Taractrocera maevius, the common grass dart, is a species of butterfly belonging to the family Hesperiidae. It is found in India, Sri Lanka and Myanmar.

==Description==

Male. Upperside olive-brown, with yellowish-white markings. Forewing with a short streak on the median vein in the middle of the cell, another above it at the upper end, with two short small streaks between it and the costa, sometimes connected together; a series of spots in two parts across the disc, three conjoined from the costa near the apex, and four commencing at the base of the second median interspace, divided from each other by the veins, all the spots somewhat quadrate and excavated on their outward sides, two small quadrate spots nearer the margin in the fifth and sixth interspaces. Hindwing with a series of small spots in almost a straight line in the middle of the disc. Cilia of both wings grey with white tips. Underside with the colour similar, almost as dark as on the upperside, markings similar, but on the hindwing there is a bar across the end of the cell, and two small sub-apical spots outside it. Antennse black with white bands, the club with a white basal patch on the underside; palpi above grey with some white hairs, pure white on the underside; head and body concolorous with the wings, abdomen with white segmental bands.
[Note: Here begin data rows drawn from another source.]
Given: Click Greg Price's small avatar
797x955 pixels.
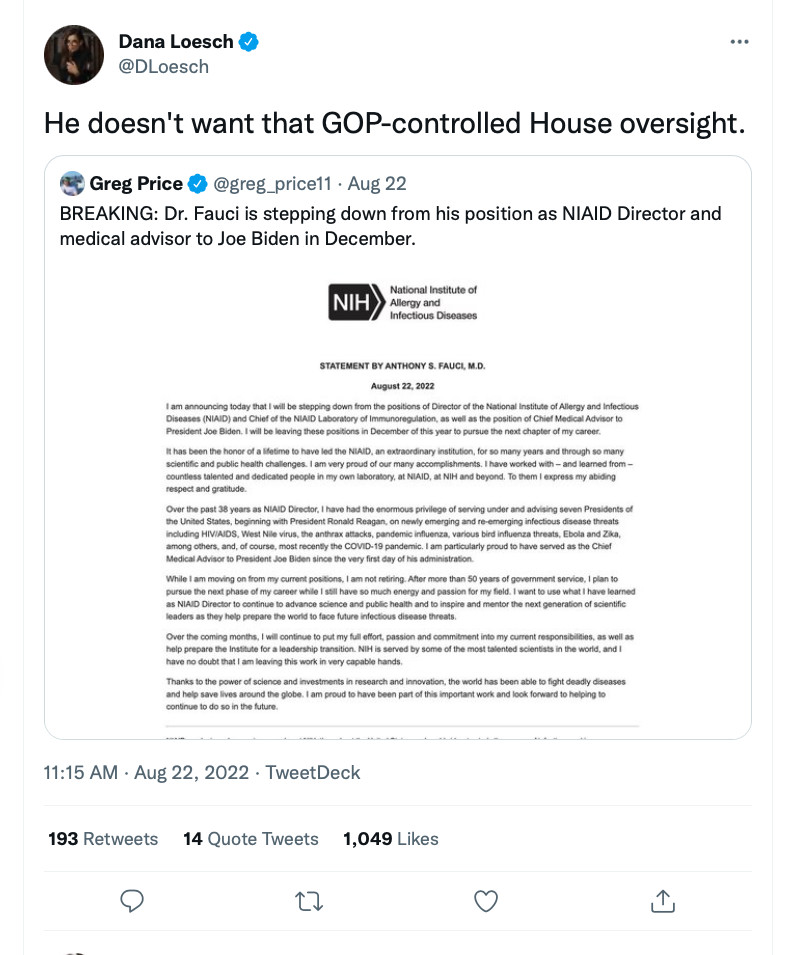Looking at the screenshot, I should coord(72,184).
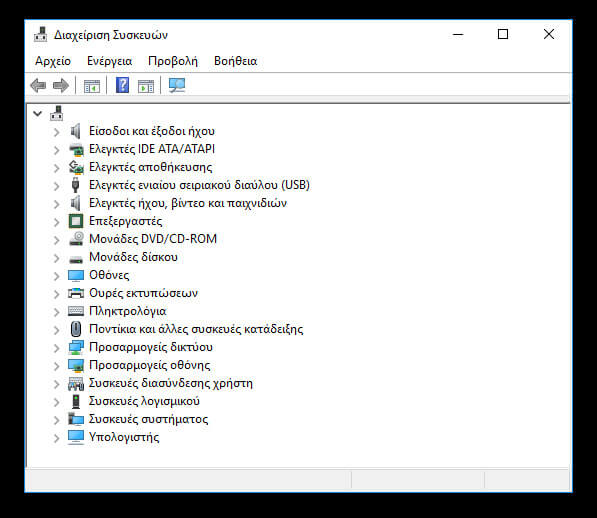Expand Είσοδοι και έξοδοι ήχου node
Image resolution: width=597 pixels, height=518 pixels.
click(56, 132)
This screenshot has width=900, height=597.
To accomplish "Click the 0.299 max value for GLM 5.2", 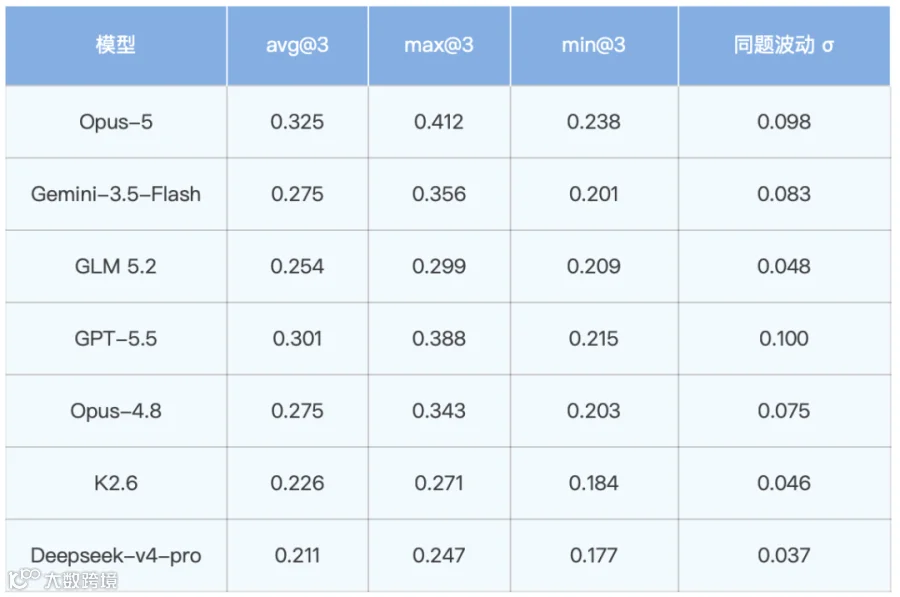I will [x=439, y=266].
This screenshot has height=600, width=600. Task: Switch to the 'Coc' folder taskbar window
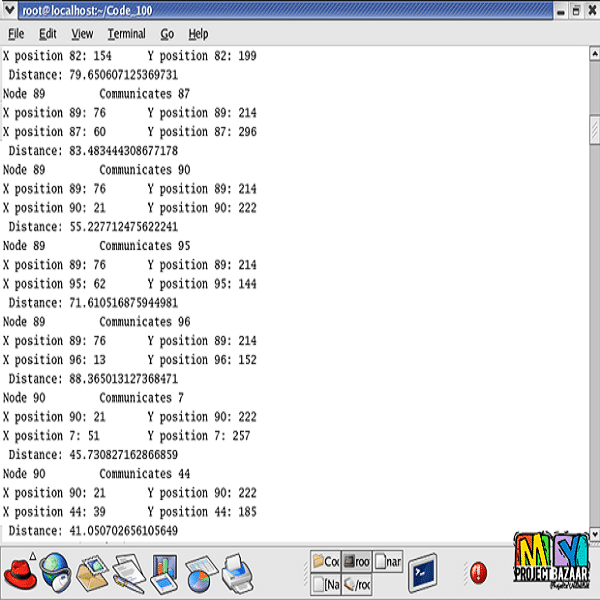[325, 562]
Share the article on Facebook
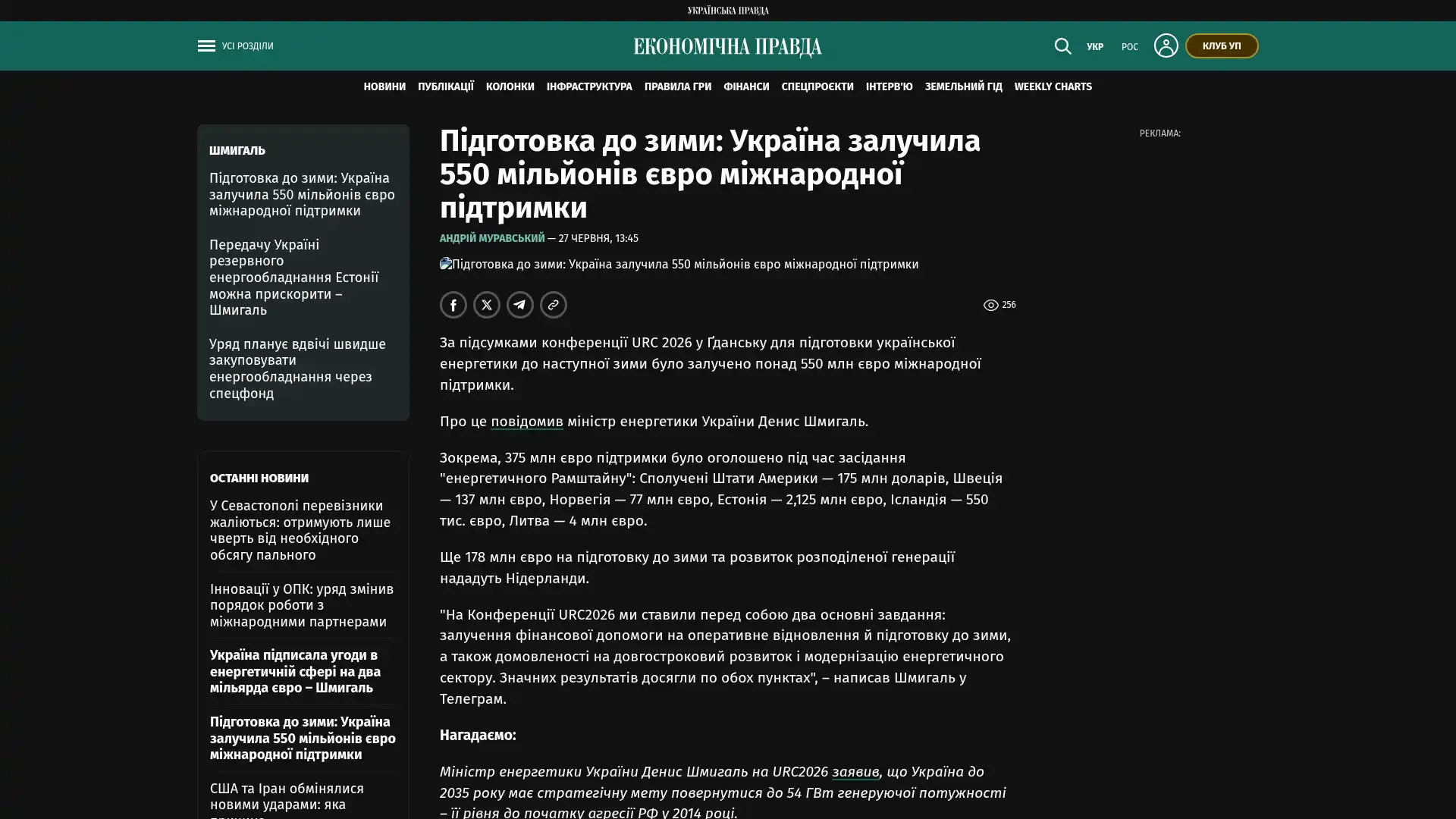 coord(453,305)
Female. Upperside like the male, but somewhat paler, the spots larger and more prominent. Underside with the markings as on the upperside. Forewing with the costal and apical portions whitish, the veins below the costa and at the apex white, a narrow, white outer marginal band and a black marginal line. Hindwing entirely suffused with white, all the veins pure white.
— Charles Swinhoe, Lepidoptera Indica. Vol. X

==Field characteristics==
The common grass dart is similar in size and markings to the Tamil grass dart Taractrocera ceramas Hewitson, but the spots on the forewings is white. It shares its habits and habitat with the Tamil grass dart. However, it is also found away from the hills and is widespread in the plains of Indian peninsula. In flight, it can resemble the grass blues (Zizeeria spp.).

==Status, distribution and habitat==
It is one of the most common of the skippers in the grasslands of the Western Ghats and occurs from low elevations up to montane grasslands. It is also found in grassy clearings in the forests and in rice fields. It occurs in the monsoon and immediate post-monsoon months when the vegetation is green, but occasional specimens may appear in other seasons as well.

The caterpillars feed on various species of grasses, including rice, Oryza sativa.